After running, inspect the `app_logs` and `archived_logs` directories. You should see:
-   Original `app.log` and `error.log` truncated or renamed.
-   New `app.log.1` and `error.log.1` files (or higher numbers if you run multiple times).
-   New `.gz` archive files in `archived_logs`.

To fully test the `MAX_ROTATIONS` and `RETENTION_DAYS` features, you'll need to:
1.  Run `generate_dummy_logs()` again (to create fresh logs).
2.  Run `./rotate_logs.sh` multiple times to see the rotation (e.g., app.log.1 -> app.log.2).
3.  Optionally, temporarily modify system time or `mtime` of archived files to test `RETENTION_DAYS`.


## Part 4: Automation and Advanced Challenges (25 points)

Now let's consider how this script would be used in a real system and enhance its capabilities.

### 4.1 Cron Job Setup
Explain, step-by-step, how you would schedule this `rotate_logs.sh` script to run daily at 3:00 AM using `crontab`. Include the specific crontab entry.

**Your Answer:**
*(Write your answer here)*

### 4.2 Error Handling and Notifications
Enhance the script with more robust error handling and notification. Consider:
-   How would you get notified if the script fails (e.g., email, Slack webhook)?
-   What additional checks could you add (e.g., disk space before archiving)?

**Your Answer:**
*(Write your answer here)*

### 4.3 Security Considerations
What are some security best practices to consider when running a log rotation script on a production server? (e.g., permissions, `sudo` usage).

**Your Answer:**
*(Write your answer here)*

### 4.4 Alternative Log Rotation Tools
Mention at least two widely used, dedicated log rotation tools (not just general shell scripting commands) for Unix-like systems. Briefly describe their advantages over a custom shell script.

**Your Answer:**
*(Write your answer here)*

[Recorded data]
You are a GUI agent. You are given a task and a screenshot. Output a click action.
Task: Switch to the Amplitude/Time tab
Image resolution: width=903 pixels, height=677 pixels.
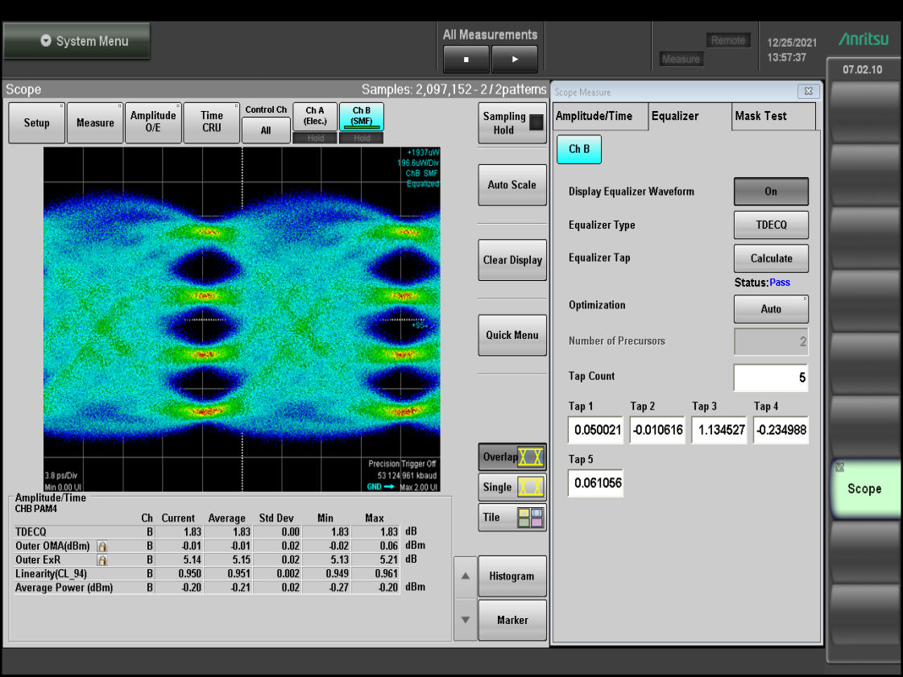pyautogui.click(x=599, y=116)
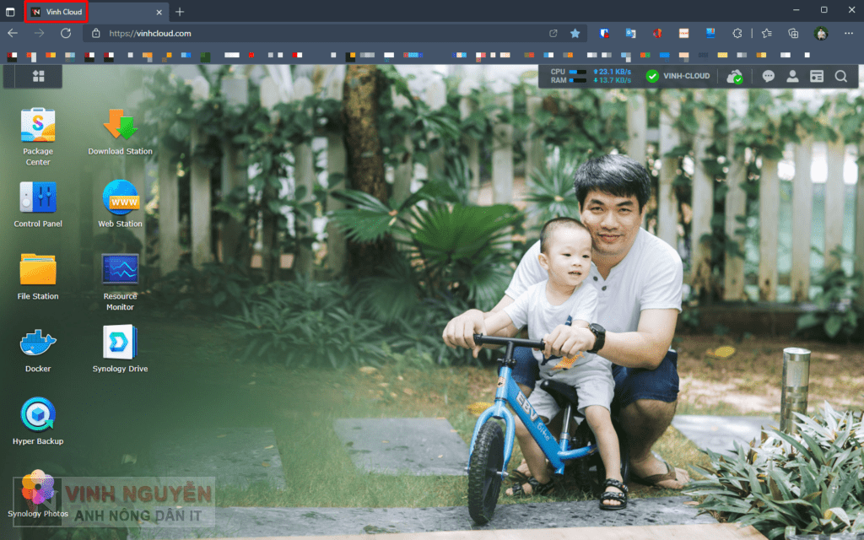Open the DSM notifications chat bubble
Screen dimensions: 864x540
pos(768,76)
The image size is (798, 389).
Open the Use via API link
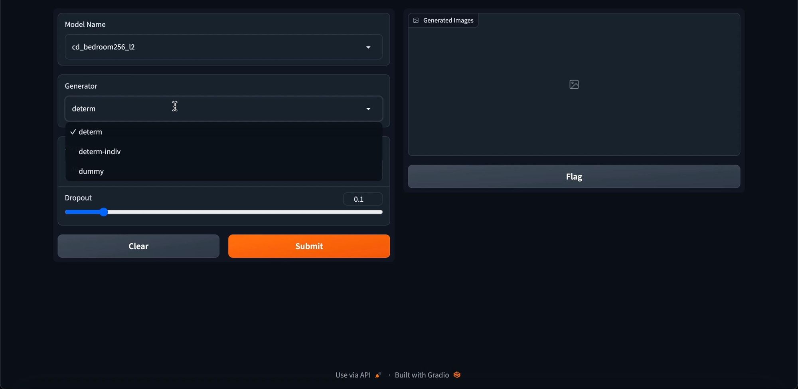click(x=353, y=375)
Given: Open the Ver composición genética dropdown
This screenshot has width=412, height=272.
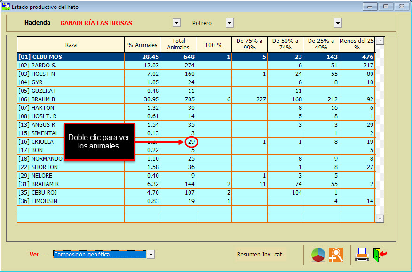Looking at the screenshot, I should coord(151,255).
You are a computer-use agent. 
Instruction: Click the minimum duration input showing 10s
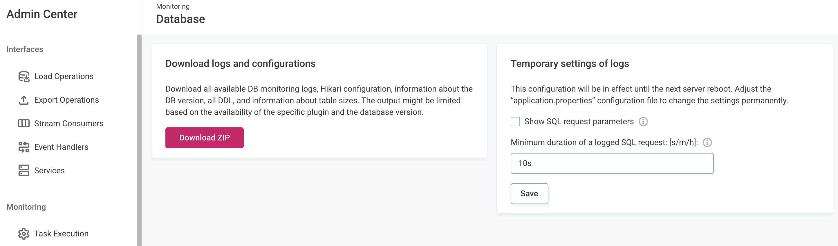[612, 163]
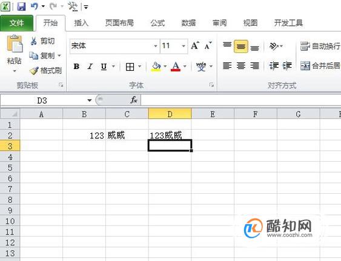The width and height of the screenshot is (341, 261).
Task: Click the 自动换行 wrap text button
Action: tap(320, 46)
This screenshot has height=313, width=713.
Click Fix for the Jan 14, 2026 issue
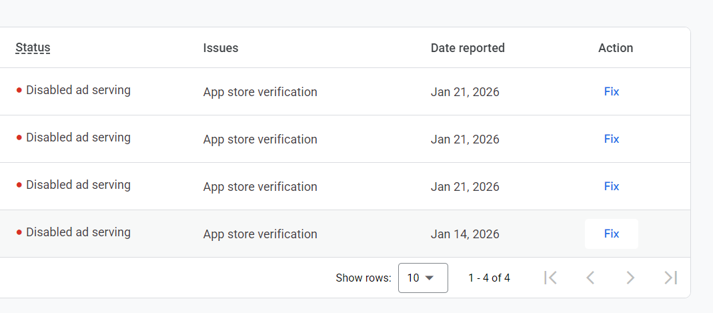(x=612, y=234)
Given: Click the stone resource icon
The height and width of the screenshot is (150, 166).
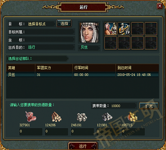Looking at the screenshot, I should pyautogui.click(x=82, y=117).
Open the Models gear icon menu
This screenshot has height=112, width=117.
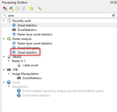tap(5, 9)
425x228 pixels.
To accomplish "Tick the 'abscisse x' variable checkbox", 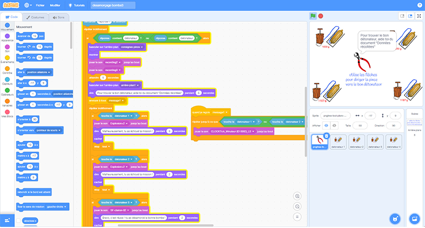I will coord(19,220).
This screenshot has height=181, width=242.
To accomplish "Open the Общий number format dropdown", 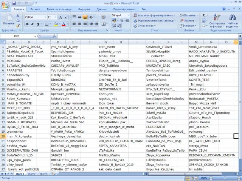I will coord(129,15).
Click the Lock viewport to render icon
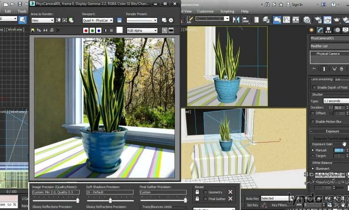349x210 pixels. [x=119, y=21]

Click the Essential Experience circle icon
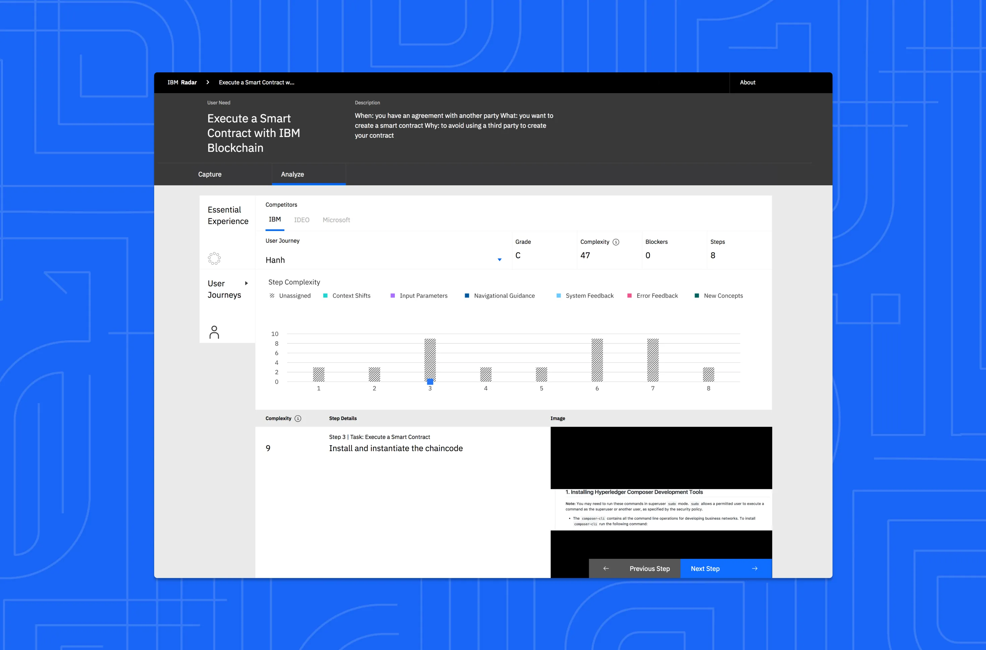214,258
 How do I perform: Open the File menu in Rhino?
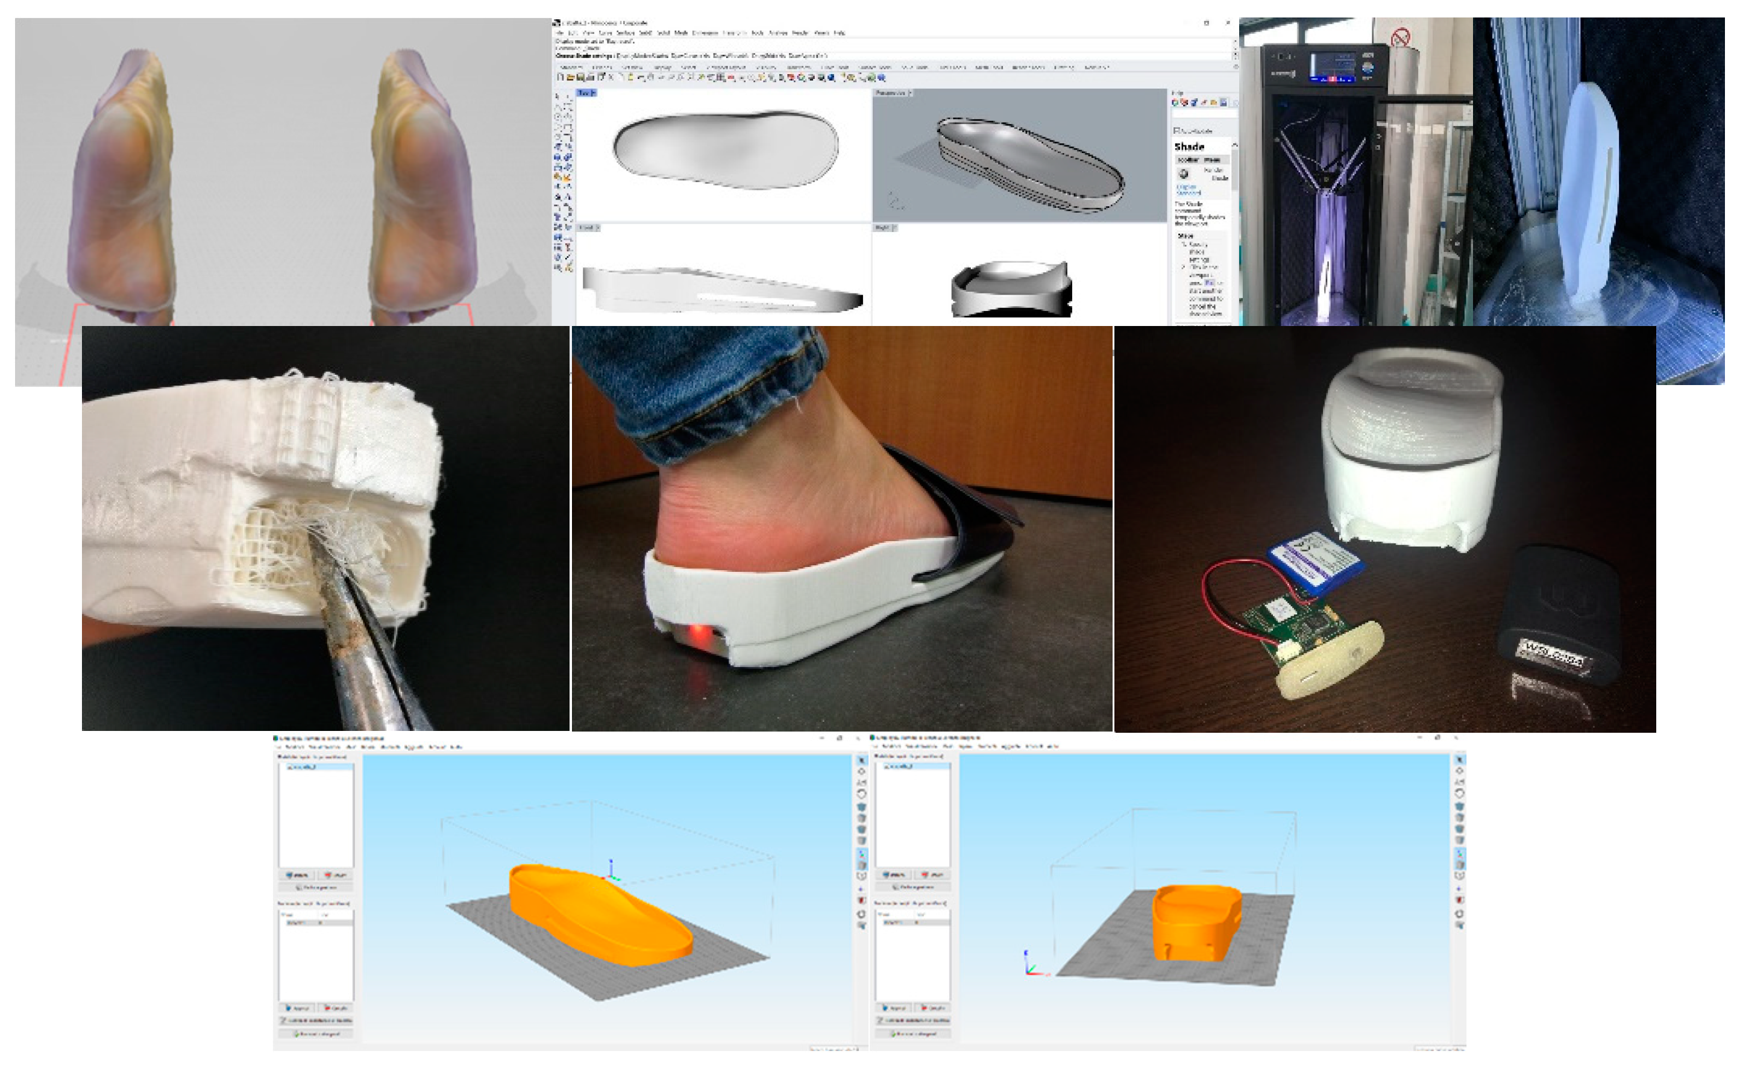(560, 33)
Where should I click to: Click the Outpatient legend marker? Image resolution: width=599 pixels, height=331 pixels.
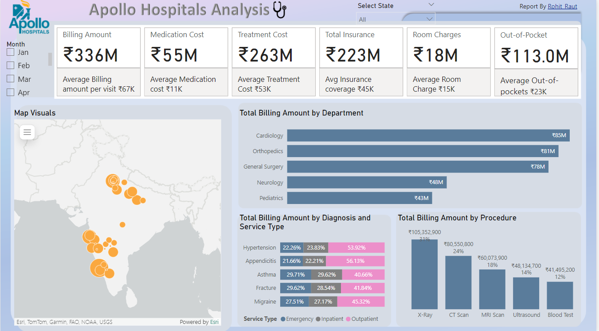(x=348, y=319)
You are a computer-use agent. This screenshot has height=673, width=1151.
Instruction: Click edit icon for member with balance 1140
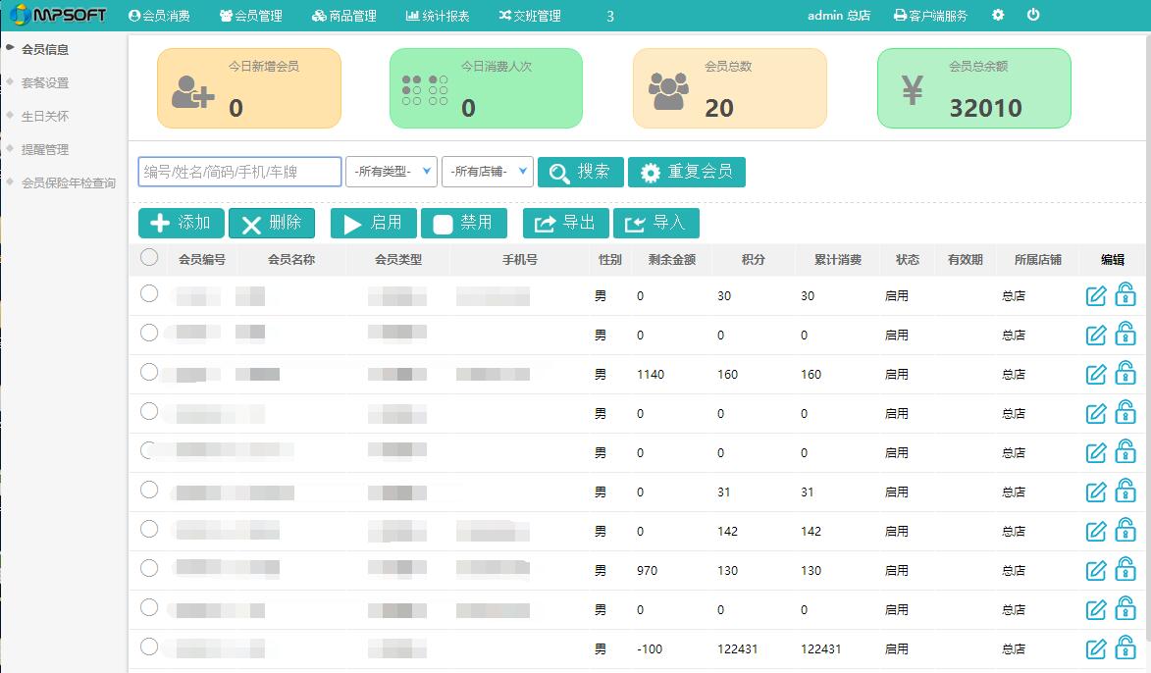(1096, 374)
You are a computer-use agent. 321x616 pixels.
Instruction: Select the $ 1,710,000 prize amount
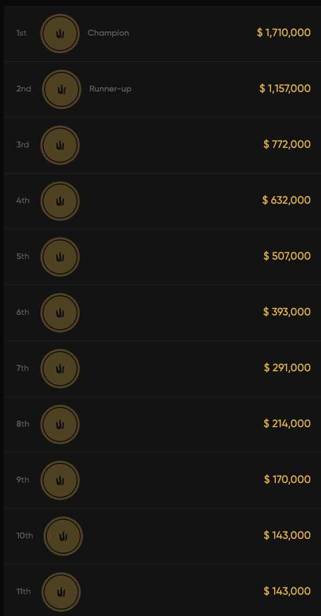(x=284, y=33)
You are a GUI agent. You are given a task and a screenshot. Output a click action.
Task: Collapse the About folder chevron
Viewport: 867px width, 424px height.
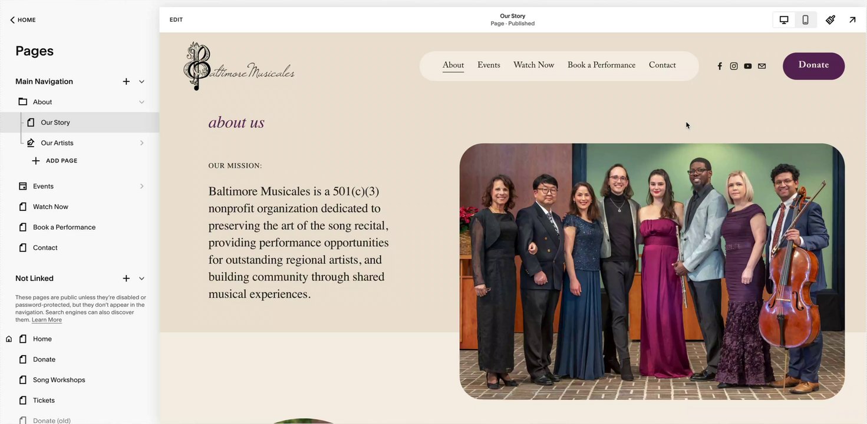click(x=141, y=102)
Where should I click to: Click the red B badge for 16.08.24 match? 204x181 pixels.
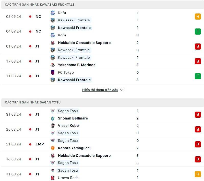198,159
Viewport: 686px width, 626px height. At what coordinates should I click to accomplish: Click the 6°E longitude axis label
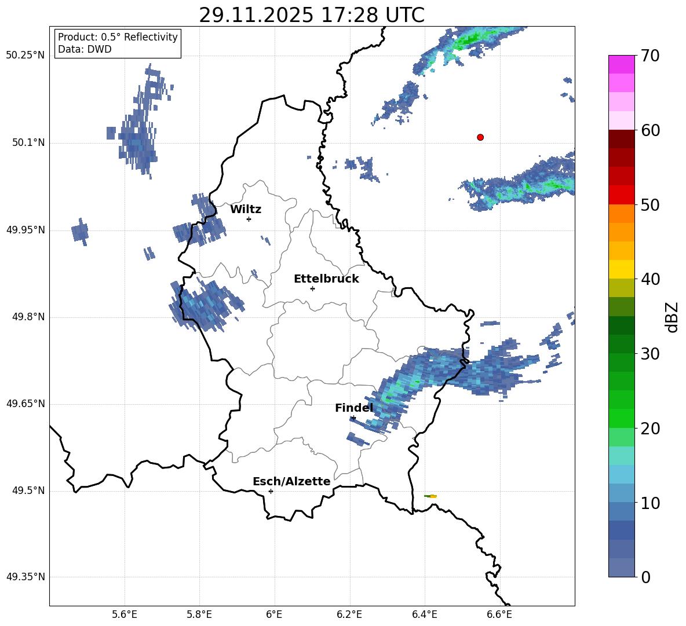point(274,614)
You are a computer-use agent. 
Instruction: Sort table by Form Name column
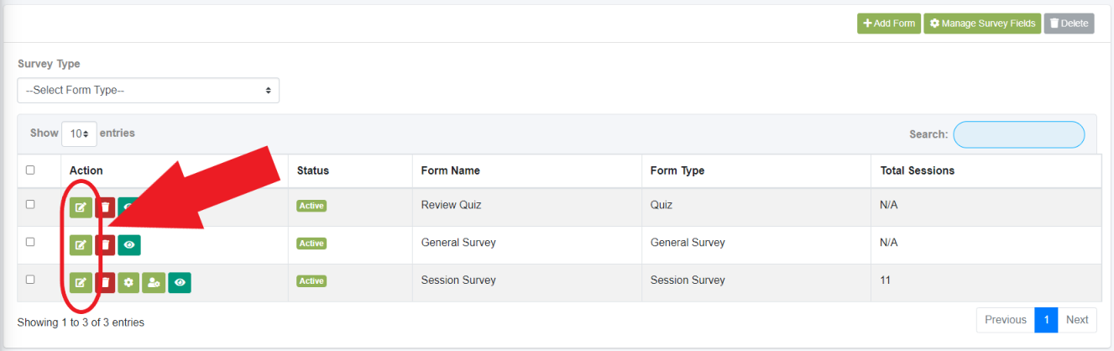(x=451, y=170)
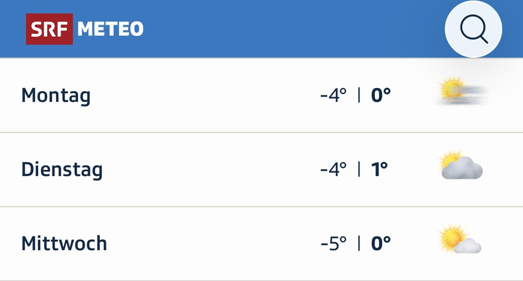Click Montag's low temperature -4°
This screenshot has height=281, width=523.
point(334,96)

Exercises to complete
- A) Answer these questions from the log rotation exercise:
(i) In which directory should the new `.gz` archive files appear after running the script?
(ii) At what time of day is `rotate_logs.sh` to be scheduled in section 4.1?
(iii) What is the minimum number of dedicated log rotation tools that section 4.4 asks for?
- B) In the log rotation exercise, condense the paragraph beginning "To fully test the `MAX_ROTATIONS` and `RETENTION_DAYS` features" into a single sentence that keeps its main steps.

Exercise solutions
- A)
(i) `archived_logs`
(ii) 3:00 AM, daily
(iii) Two

- B) To fully test `MAX_ROTATIONS` and `RETENTION_DAYS`, rerun `generate_dummy_logs()` for fresh logs, run `./rotate_logs.sh` several times to see rotation (e.g., app.log.1 -> app.log.2), and optionally alter the system time or the `mtime` of archived files to test `RETENTION_DAYS`.